In 1997, there appeared to be a major breakthrough in the case of the AMIA bombing. Links between the car bomb that blew up the building and the Buenos Aires police force led to the arrest of four police officers. It was discovered that the father of police commander Juan José Ribelli, a retired railway worker, had received 2.5 million dollars prior to the bombing. This sum of money had apparently been given to his sons, who then signed it over to him. Investigators believe that the money was payment for aiding the terrorists. Juan José Ribelli has since been charged with supplying the van used to carry out the attack. Ex-chief of police Pedro Klodczyk, who retired in 1996, admitted that some policemen did make money illegally. He conceded that those under his command were out of control and he called Ribelli a "criminal."

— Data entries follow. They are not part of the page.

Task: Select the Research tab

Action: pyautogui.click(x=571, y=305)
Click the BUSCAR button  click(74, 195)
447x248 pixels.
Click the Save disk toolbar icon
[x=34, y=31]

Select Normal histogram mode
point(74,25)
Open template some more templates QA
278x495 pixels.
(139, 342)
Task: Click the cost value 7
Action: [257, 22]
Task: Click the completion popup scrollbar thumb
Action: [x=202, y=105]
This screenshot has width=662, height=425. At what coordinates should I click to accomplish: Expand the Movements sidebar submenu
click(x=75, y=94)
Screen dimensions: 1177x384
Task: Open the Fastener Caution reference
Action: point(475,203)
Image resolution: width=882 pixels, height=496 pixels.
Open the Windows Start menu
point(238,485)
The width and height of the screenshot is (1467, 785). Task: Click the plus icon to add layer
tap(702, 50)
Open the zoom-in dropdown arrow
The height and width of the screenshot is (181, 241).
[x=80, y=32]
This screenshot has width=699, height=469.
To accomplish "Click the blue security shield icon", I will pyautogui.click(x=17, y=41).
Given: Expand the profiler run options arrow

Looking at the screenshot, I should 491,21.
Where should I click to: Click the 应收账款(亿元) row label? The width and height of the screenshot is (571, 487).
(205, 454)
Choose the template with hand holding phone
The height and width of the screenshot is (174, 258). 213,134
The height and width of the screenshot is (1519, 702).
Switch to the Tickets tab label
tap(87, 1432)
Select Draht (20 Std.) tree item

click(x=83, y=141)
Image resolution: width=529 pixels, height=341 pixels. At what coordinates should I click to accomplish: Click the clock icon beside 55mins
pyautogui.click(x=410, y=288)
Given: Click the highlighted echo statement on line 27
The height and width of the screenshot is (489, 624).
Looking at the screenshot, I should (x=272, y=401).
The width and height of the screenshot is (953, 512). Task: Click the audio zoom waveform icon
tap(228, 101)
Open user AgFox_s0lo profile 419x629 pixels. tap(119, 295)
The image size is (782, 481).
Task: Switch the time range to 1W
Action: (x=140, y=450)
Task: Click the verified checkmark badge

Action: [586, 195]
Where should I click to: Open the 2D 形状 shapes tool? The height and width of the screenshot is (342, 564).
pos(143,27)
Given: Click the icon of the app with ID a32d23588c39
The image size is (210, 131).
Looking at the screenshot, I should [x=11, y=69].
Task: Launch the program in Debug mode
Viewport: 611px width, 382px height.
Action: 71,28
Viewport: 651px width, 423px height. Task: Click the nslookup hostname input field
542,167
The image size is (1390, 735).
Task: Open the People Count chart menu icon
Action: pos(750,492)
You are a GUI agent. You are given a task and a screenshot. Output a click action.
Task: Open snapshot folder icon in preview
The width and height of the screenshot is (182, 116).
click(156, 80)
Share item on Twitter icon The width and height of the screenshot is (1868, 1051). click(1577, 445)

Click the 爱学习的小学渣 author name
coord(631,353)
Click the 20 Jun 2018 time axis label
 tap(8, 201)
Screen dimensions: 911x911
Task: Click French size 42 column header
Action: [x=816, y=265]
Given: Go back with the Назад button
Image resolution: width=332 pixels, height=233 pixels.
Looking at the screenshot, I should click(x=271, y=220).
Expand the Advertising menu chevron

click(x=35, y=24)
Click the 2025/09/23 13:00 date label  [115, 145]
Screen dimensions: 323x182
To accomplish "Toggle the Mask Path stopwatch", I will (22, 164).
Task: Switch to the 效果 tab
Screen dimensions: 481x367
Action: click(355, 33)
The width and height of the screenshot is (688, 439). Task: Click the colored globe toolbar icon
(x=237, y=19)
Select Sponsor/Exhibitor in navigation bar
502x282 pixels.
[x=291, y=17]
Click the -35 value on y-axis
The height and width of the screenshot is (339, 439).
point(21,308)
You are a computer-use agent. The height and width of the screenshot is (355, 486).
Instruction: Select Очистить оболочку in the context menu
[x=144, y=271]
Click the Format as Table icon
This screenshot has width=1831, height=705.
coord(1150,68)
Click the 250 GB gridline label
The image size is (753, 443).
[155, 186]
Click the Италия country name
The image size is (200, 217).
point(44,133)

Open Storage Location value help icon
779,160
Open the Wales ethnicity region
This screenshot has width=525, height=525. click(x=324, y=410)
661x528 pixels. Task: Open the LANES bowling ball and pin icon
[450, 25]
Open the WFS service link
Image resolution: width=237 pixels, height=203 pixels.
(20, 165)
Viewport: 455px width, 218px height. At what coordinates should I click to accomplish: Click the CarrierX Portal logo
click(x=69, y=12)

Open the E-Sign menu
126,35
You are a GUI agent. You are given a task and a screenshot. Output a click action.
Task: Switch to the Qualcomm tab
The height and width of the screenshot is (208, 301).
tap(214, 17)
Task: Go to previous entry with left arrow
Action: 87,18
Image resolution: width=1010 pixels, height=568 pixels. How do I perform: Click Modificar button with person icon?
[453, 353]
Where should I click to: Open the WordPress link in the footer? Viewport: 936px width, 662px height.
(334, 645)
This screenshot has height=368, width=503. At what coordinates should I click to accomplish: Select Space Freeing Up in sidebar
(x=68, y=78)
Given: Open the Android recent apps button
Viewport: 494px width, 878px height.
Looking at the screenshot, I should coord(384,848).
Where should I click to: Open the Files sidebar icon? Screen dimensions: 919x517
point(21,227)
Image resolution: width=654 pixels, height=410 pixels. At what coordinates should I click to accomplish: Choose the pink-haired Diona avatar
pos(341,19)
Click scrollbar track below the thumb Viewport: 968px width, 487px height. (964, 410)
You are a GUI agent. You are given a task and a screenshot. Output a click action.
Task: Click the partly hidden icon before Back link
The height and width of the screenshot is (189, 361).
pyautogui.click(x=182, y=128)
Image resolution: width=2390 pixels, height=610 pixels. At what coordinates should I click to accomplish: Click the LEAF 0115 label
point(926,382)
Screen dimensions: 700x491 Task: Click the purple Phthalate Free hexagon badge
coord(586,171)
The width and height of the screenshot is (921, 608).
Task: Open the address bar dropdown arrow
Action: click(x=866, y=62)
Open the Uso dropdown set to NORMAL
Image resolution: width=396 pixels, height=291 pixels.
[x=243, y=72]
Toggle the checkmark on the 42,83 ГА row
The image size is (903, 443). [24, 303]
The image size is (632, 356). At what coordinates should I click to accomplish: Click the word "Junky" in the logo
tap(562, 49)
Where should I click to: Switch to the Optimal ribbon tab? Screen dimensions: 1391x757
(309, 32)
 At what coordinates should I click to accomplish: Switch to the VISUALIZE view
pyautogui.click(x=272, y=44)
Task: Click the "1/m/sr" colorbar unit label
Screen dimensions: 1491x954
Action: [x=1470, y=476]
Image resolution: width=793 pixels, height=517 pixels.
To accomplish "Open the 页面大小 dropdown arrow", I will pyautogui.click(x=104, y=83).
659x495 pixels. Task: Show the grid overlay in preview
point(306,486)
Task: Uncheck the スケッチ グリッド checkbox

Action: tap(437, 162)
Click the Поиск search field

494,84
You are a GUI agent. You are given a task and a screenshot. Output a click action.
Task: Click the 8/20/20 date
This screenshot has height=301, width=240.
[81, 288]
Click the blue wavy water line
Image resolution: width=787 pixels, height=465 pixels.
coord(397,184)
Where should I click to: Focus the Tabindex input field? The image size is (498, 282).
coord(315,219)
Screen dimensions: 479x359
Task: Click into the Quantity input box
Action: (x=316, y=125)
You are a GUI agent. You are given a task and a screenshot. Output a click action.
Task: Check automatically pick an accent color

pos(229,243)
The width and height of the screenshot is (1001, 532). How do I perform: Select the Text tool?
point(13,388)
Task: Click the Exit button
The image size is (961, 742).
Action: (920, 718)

Prosecutors have yet to prove that the 2.5 million dollars came from terrorists. Ribelli was rich long before the bombing of the AMIA, having profited for years from the supervision of illegal police activity. It is not uncommon in Argentina for government and police officials to amass large sums of money illegally and then publicly declare that these riches were a family inheritance. While still not a definite breakthrough, the case against Ribelli is gaining strength.8

On December 23, 1997, the governor of Buenos Aires announced that the province's police force would be reformed. The entire framework of the Buenos Aires police force was dismantled. An intervenor was assigned chief of police for 90 days and a number of significant positions were eliminated. The police force was made directly accountable to the Supreme Court of Justice, a measure unprecedented in Argentina. President Menem said the government supported the reform.9

Senior officials, in most cases former government employees, were replaced by civilians.10 It was announced that future investigations, including security and narcotics trafficking investigations, would also be conducted by civil servants. In March 1998, a new Ministry of Security was to have been established. These reforms were supported by all major political forces, but repudiated by the police force.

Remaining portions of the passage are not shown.